E che dire di quei dipendenti in nero che hanno continuato a lavorare da casa e non sapranno neppure se saranno pagati?

Oppure delle donne lavoratrici che sono anche madri di bambini piccoli, le più stressate di tutte: un occhio al pc, un occhio ai figli impegnati nei giochi o nella didattica a distanza, la nuova ‘frontiera’ delle scuole che non riapriranno fino al prossimo settembre. Probabilmente sulla ‘porta ‘d’ingresso’ alla fase 2 si troveranno davanti la scritta “perdete ogni speranza, o voi che entrate”. Perchè non è per niente facile badare ai bambini (che magari piangono, hanno fame o hanno sete, vogliono salire in braccio, devono essere cambiati perchè si sono sporcati o perchè hanno fatto la pupù) o occuparsi della casa e concentrarsi per lavorare. Le misure del Governo (bonus baby sitter o congedi parentali) sono considerate insufficienti: con questa epidemia i nonni non possono essere il prezioso supporto della famiglia.

Storie che ridimensionano fortemente l’auspicata rivoluzione dello smart working, ne dimostrano i limiti e l’esponenziale ‘capacità’ di ulteriore sfruttamento dei lavoratori. “Con lo smart working il lavoro si allunga di tre ore”, il calcolo di un recente studio svolto negli Stati Uniti che ha confermato il maggiore affaticamento e lo stress per coloro che lavorano da remoto.

Certo, c’è pure qualche (forse rara) eccezione.

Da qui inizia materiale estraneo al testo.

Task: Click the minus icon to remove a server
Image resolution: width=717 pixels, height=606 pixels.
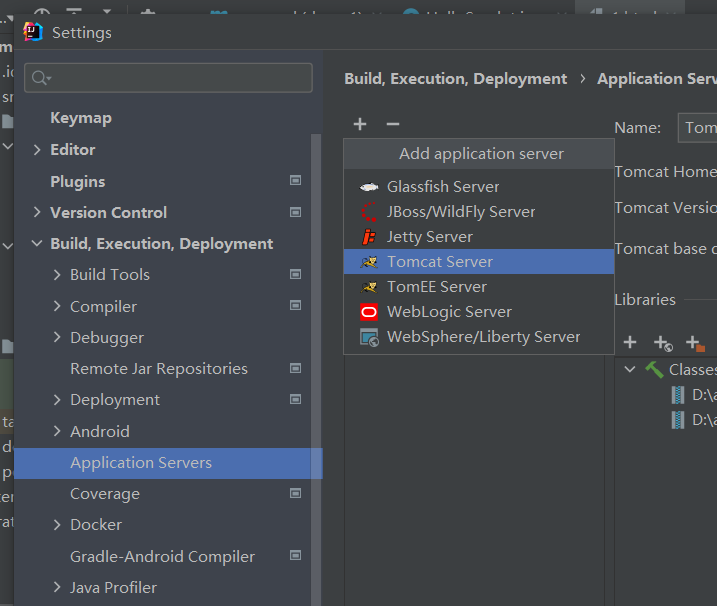Action: pyautogui.click(x=393, y=124)
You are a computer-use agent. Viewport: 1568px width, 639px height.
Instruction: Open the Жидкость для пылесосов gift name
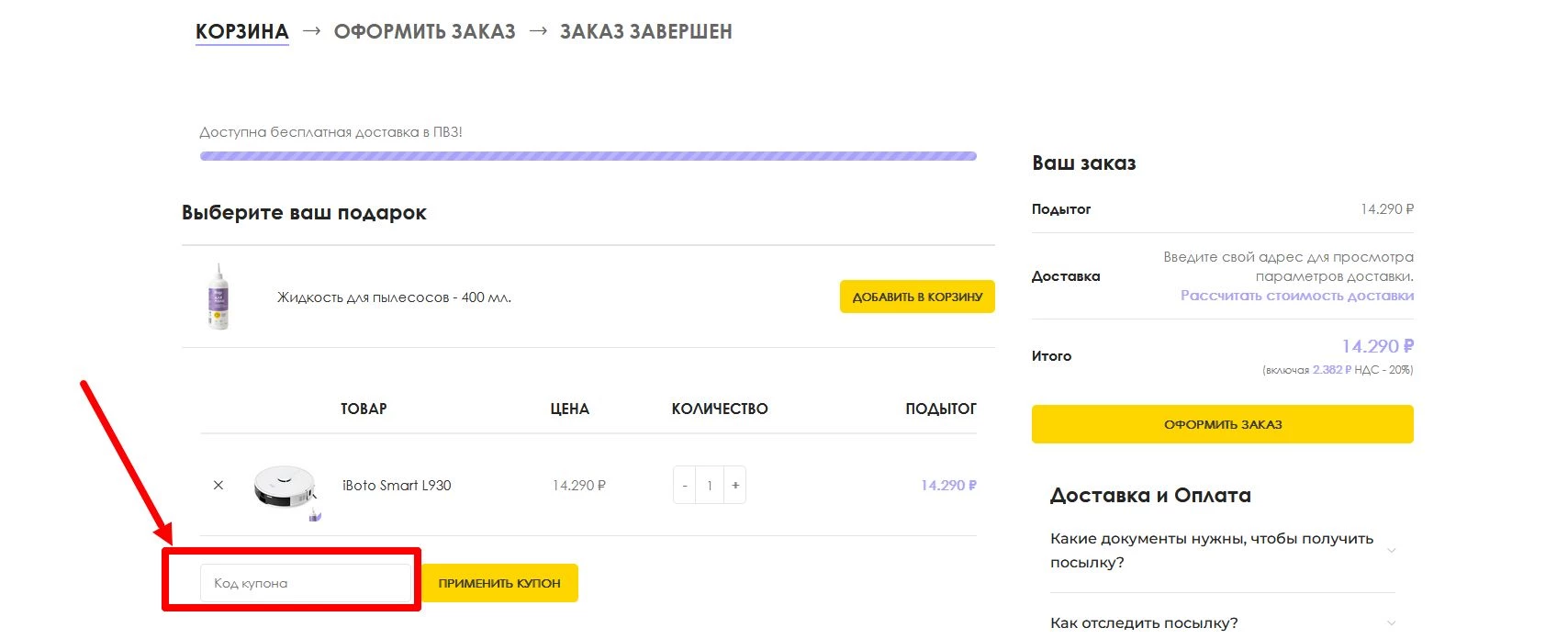tap(394, 297)
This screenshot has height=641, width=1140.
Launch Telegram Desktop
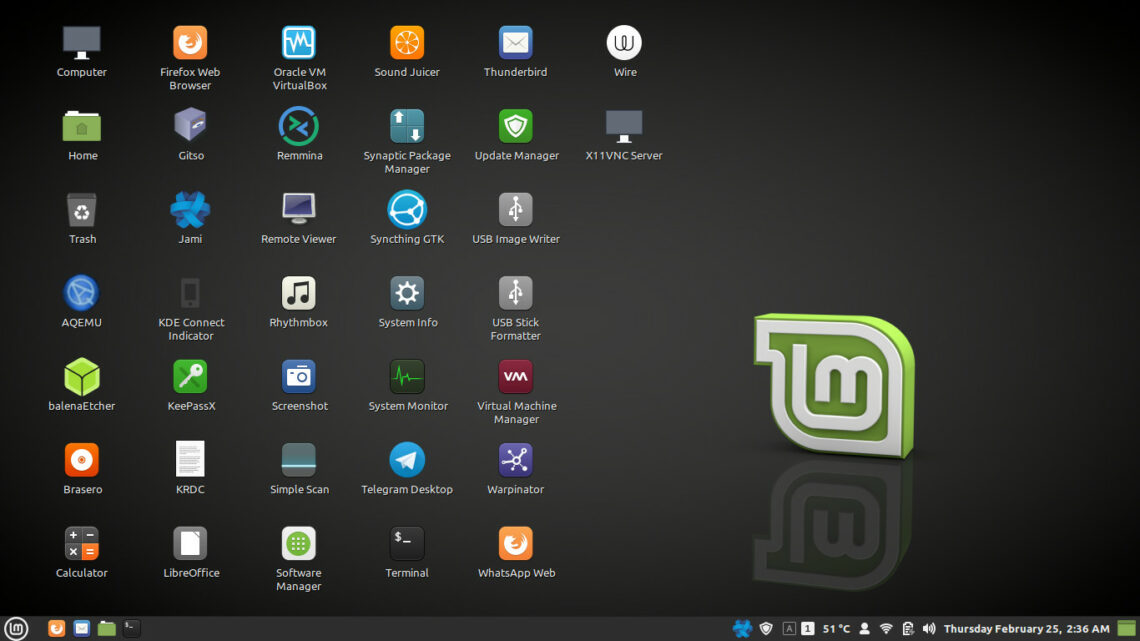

“I miei capi – racconta una giovane donna che svolge la professione di ingegnere – sono insoddisfatti dello smart working, pensano che limiti fortemente il confronto che è fondamentale per il nostro lavoro. Io invece sono contenta: il lavoro agile mi ha salvata, mi ha consentito di evitare il licenziamento e i rischi per la salute che si sarebbero potuti presentare andando in ufficio dove era impossibile mantenere il distanziamento sociale, le scrivanie sono a meno di un metro di distanza le une dalle altre“.

L’impressione è che si andrà avanti per un bel po’ con questa modalità di lavoro. Del resto il decreto del Governo dello scorso 26 aprile raccomanda infatti “il massimo utilizzo di modalità di lavoro agile per le attività che possono essere svolte al proprio domicilio o in modalità a distanza”.

Viva il lavoro, viva il Primo maggio, una delle feste più ‘svuotate’ di significato di questo nuovo millennio.